Items from a dataset
● ● ● ● ● ● ●

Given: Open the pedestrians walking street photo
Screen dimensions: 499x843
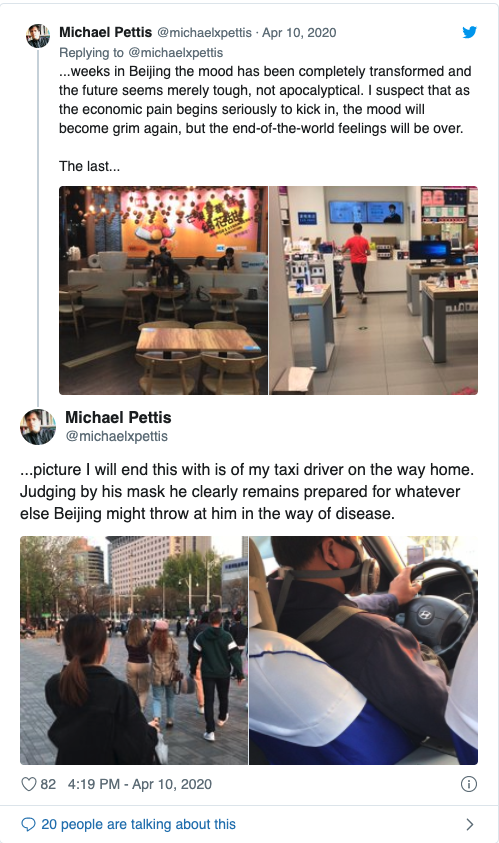Looking at the screenshot, I should (134, 650).
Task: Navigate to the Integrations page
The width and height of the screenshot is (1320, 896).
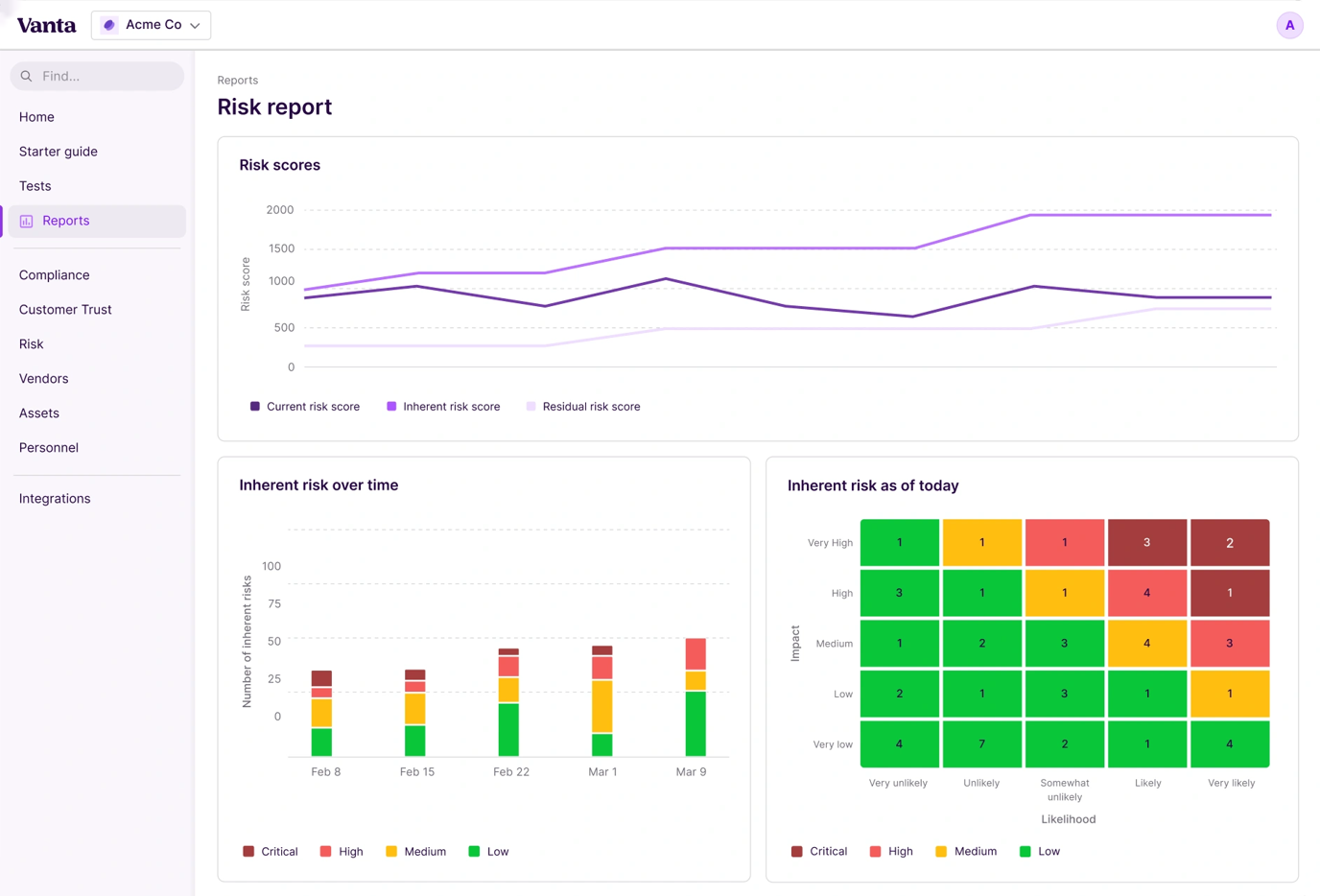Action: click(55, 498)
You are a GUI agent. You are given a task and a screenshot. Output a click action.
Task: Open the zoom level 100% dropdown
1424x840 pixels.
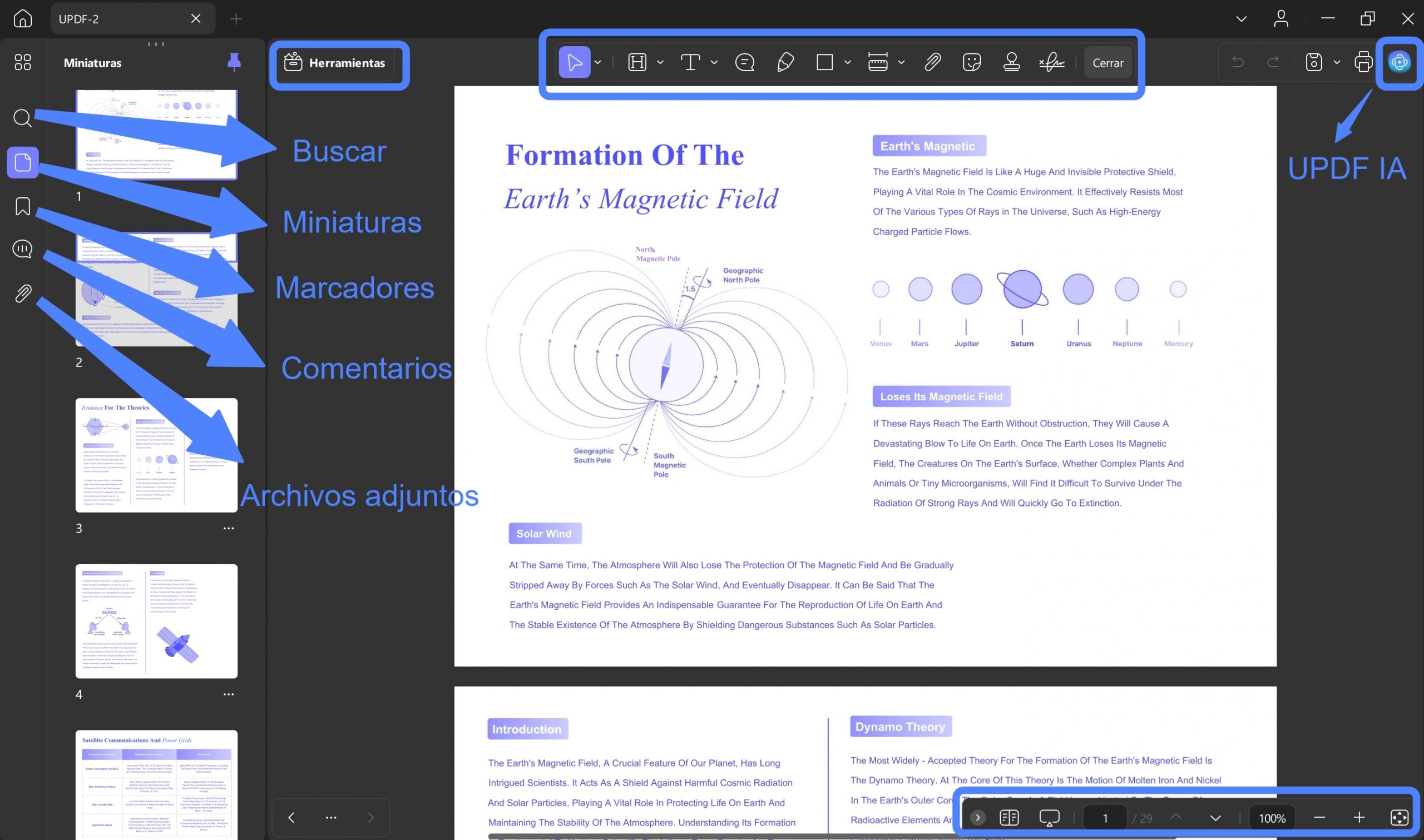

● ● ● ● ● ● ●

Work instruction:
Work out how many lines in the records above contain the word "Open", and give only that number.

Problem solution:
2